Question

۱۹ عنصر انتقالي (۸) العزم المغناطيسي لأيونه (A) أقل من العزم المغناطيسي لذرته. أي الاختيارات التالية صحيحا بالنسبة لهذا العنصر؟

• A. هو أحد فلزات العملة.
• B. له أعلى عزم مغناطيسي في سلسلته.
• C. له حالة تأكسد أعلى من رقم مجموعته.
• D. جميع مركباته بارامغناطيسية.

Answer 1

Answer: (B)

له أعلى عزم مغناطيسي في سلسلته.

Answer 2

The problem states that for a transition element (A), the magnetic moment of its ion (A²⁺) is less than the magnetic moment of its atom (A). We need to identify the correct statement about this element.

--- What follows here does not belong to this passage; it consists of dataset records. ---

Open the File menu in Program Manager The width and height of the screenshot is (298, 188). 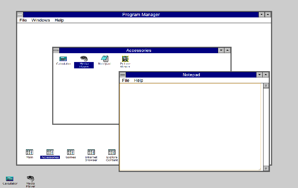point(23,20)
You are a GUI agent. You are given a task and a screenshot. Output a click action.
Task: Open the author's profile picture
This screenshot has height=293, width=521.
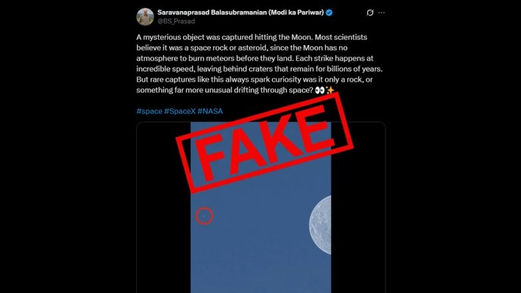point(146,17)
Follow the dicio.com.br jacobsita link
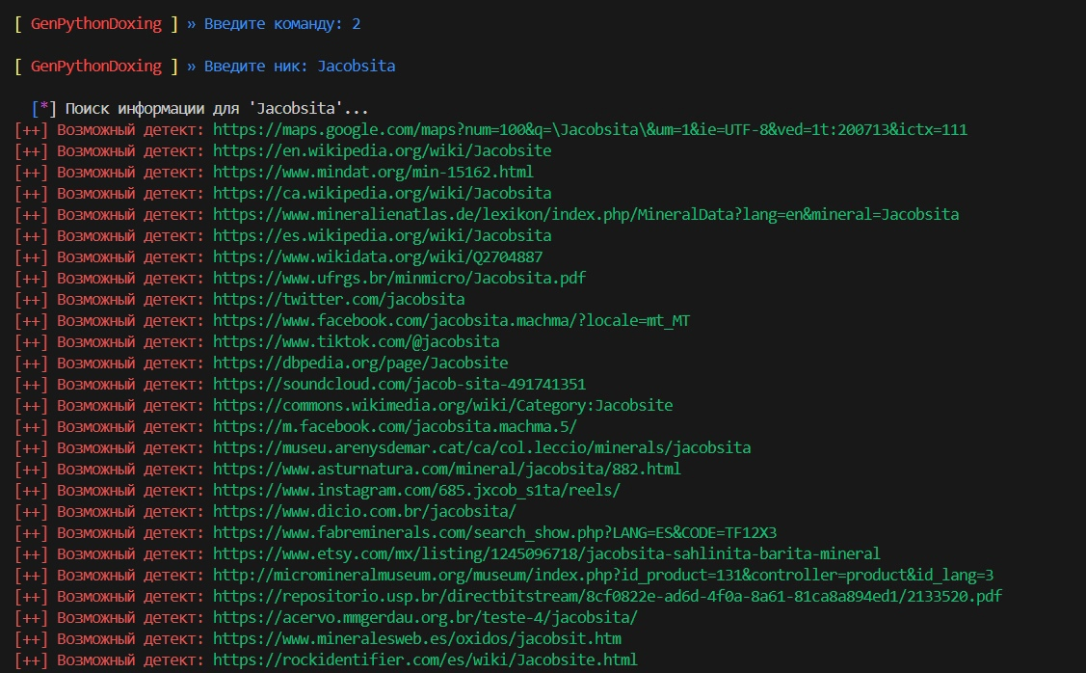1086x673 pixels. [364, 512]
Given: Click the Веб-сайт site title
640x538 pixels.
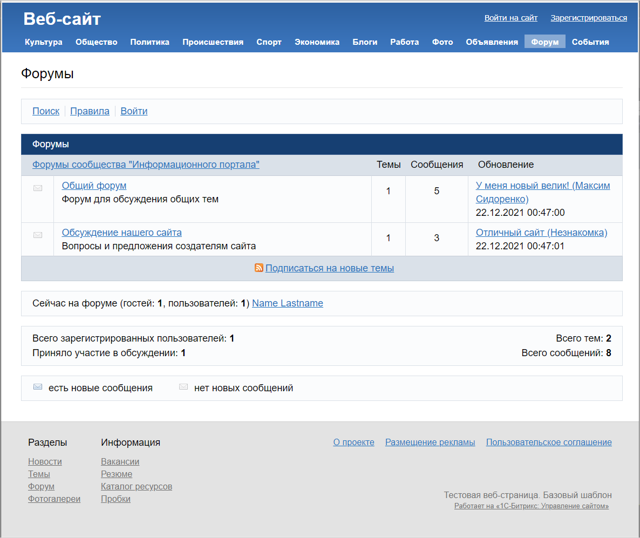Looking at the screenshot, I should pyautogui.click(x=62, y=19).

The magnetic moment ($\mu$) is directly related to the number of unpaired electrons (n) by the spin-only formula:

$$\mu = \sqrt{n(n+2)} \text{ B.M.}$$

For $\mu_{A^{2+}} < \mu_A$, it implies that the number of unpaired electrons in the A²⁺ ion ($n_{A^{2+}}$) must be less than the number of unpaired electrons in the neutral atom A ($n_A$).

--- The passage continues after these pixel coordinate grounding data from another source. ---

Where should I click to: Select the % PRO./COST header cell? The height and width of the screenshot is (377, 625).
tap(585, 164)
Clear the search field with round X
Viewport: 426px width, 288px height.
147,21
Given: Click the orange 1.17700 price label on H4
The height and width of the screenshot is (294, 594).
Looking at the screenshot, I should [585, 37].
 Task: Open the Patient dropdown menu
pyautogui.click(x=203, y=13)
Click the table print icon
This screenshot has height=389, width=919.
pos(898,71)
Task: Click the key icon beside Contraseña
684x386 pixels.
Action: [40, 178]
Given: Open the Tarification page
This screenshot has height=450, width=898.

Let's examine the electronic configurations and number of unpaired electrons for the 3d transition elements and their corresponding A²⁺ ions:

1. Scandium (Sc):

   • Atom (Sc): [Ar] 3d¹ 4s²; $n_A = 1$
   • Ion (Sc²⁺): [Ar] 3d¹; $n_{A^{2+}} = 1$
   • Here, $n_{A^{2+}} = n_A$.

2. Titanium (Ti):

   • Atom (Ti): [Ar] 3d² 4s²; $n_A = 2$
   • Ion (Ti²⁺): [Ar] 3d²; $n_{A^{2+}} = 2$
   • Here, $n_{A^{2+}} = n_A$.

3. Vanadium (V):

   • Atom (V): [Ar] 3d³ 4s²; $n_A = 3$
   • Ion (V²⁺): [Ar] 3d³; $n_{A^{2+}} = 3$
   • Here, $n_{A^{2+}} = n_A$.

4. Chromium (Cr): (Exception to Aufbau principle)

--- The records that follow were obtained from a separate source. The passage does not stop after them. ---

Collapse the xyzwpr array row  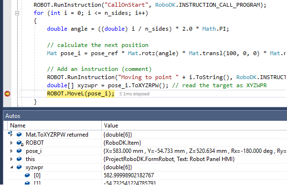pos(11,167)
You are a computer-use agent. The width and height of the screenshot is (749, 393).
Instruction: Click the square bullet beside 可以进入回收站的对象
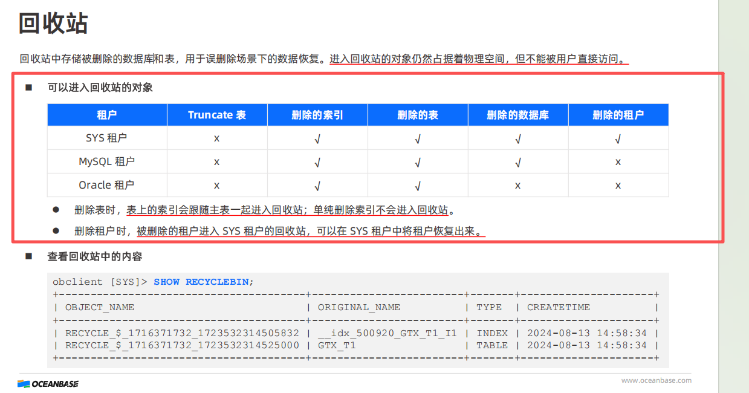click(28, 88)
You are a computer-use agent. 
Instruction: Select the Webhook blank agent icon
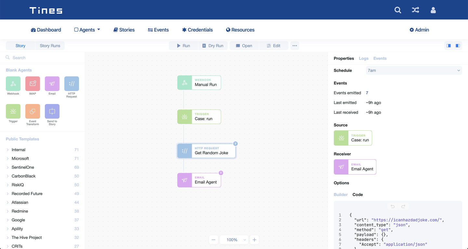(13, 84)
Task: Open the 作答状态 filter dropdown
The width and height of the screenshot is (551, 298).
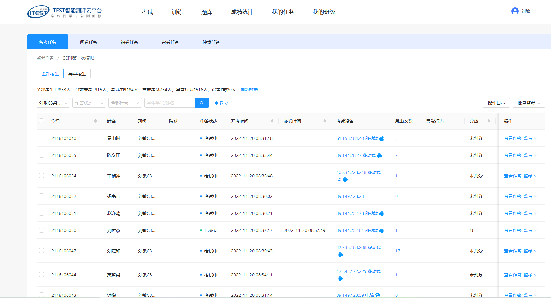Action: pos(89,103)
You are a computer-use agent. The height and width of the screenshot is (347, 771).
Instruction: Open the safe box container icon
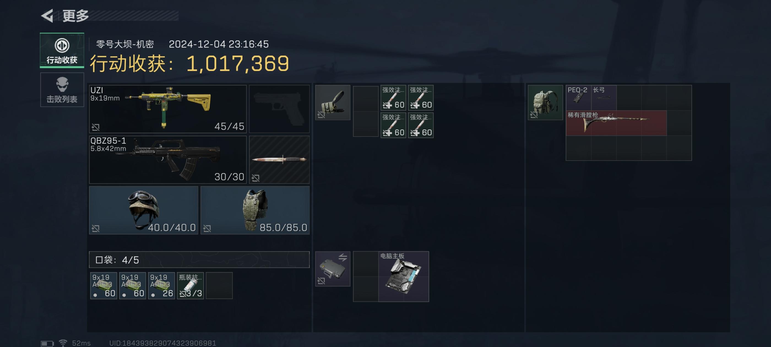click(333, 269)

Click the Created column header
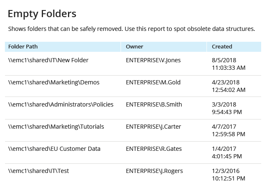[222, 46]
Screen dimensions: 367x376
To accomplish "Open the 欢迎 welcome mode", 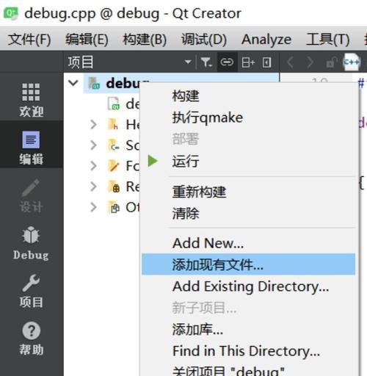I will coord(31,98).
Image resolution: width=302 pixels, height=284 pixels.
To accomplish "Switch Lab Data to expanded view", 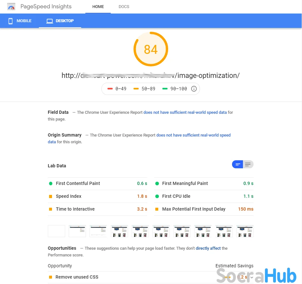I will pyautogui.click(x=248, y=164).
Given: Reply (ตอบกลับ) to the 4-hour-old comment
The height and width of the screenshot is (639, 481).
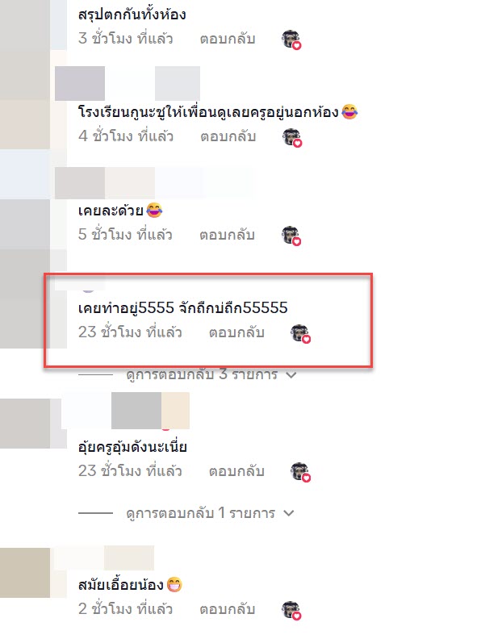Looking at the screenshot, I should 228,137.
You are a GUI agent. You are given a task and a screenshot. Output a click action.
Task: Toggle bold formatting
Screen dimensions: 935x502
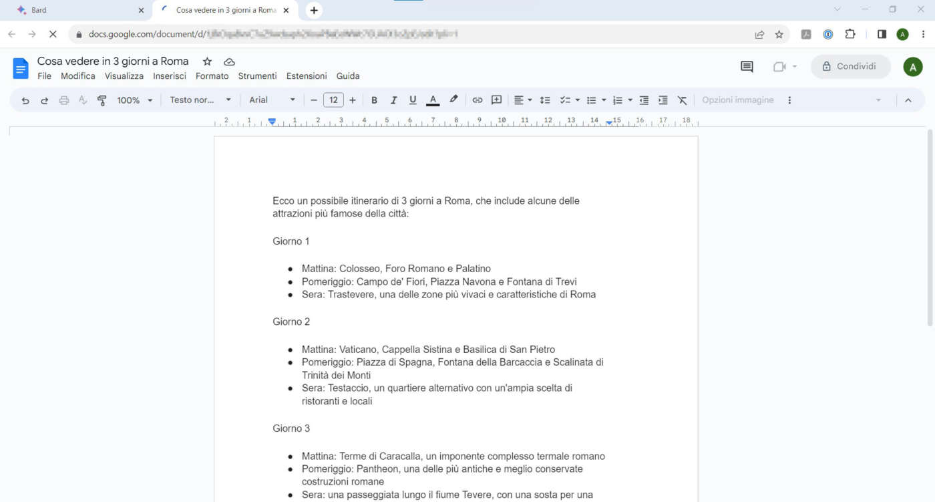(374, 100)
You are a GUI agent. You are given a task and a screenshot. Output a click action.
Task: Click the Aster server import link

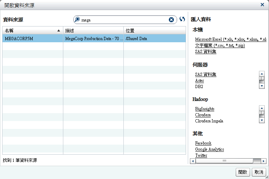pyautogui.click(x=199, y=81)
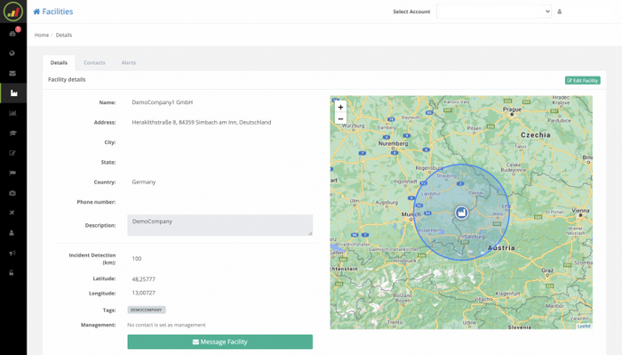Click the megaphone announcements sidebar icon
Viewport: 622px width, 355px height.
click(x=12, y=253)
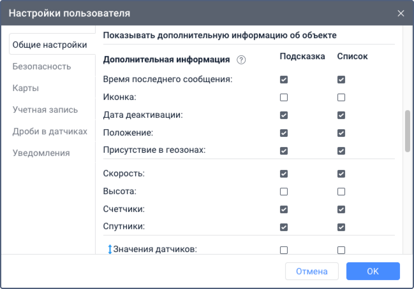Uncheck Время последнего сообщения Подсказка checkbox
This screenshot has width=414, height=289.
[x=284, y=80]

   • Atom (Cr): [Ar] 3d⁵ 4s¹; $n_A = 5 (\text{from } 3d) + 1 (\text{from } 4s) = 6$
   • Ion (Cr²⁺): [Ar] 3d⁴ (loses 1 electron from 4s and 1 from 3d); $n_{A^{2+}} = 4$
   • Here, $n_{A^{2+}} = 4 < n_A = 6$. This fits the given condition. So, element A is Chromium.

5. Manganese (Mn):

   • Atom (Mn): [Ar] 3d⁵ 4s²; $n_A = 5$
   • Ion (Mn²⁺): [Ar] 3d⁵; $n_{A^{2+}} = 5$
   • Here, $n_{A^{2+}} = n_A$.

6. Iron (Fe):

   • Atom (Fe): [Ar] 3d⁶ 4s²; $n_A = 4$
   • Ion (Fe²⁺): [Ar] 3d⁶; $n_{A^{2+}} = 4$
   • Here, $n_{A^{2+}} = n_A$.

7. Cobalt (Co):

   • Atom (Co): [Ar] 3d⁷ 4s²; $n_A = 3$
   • Ion (Co²⁺): [Ar] 3d⁷; $n_{A^{2+}} = 3$
   • Here, $n_{A^{2+}} = n_A$.

8. Nickel (Ni):

   • Atom (Ni): [Ar] 3d⁸ 4s²; $n_A = 2$
   • Ion (Ni²⁺): [Ar] 3d⁸; $n_{A^{2+}} = 2$
   • Here, $n_{A^{2+}} = n_A$.

9. Copper (Cu): (Exception to Aufbau principle)

   • Atom (Cu): [Ar] 3d¹⁰ 4s¹; $n_A = 1$
   • Ion (Cu²⁺): [Ar] 3d⁹ (loses 1 electron from 4s and 1 from 3d); $n_{A^{2+}} = 1$
   • Here, $n_{A^{2+}} = n_A$.

10. Zinc (Zn):

    • Atom (Zn): [Ar] 3d¹⁰ 4s²; $n_A = 0$
    • Ion (Zn²⁺): [Ar] 3d¹⁰; $n_{A^{2+}} = 0$
    • Here, $n_{A^{2+}} = n_A$.

From the analysis, only Chromium (Cr) satisfies the condition. Therefore, element A is Chromium.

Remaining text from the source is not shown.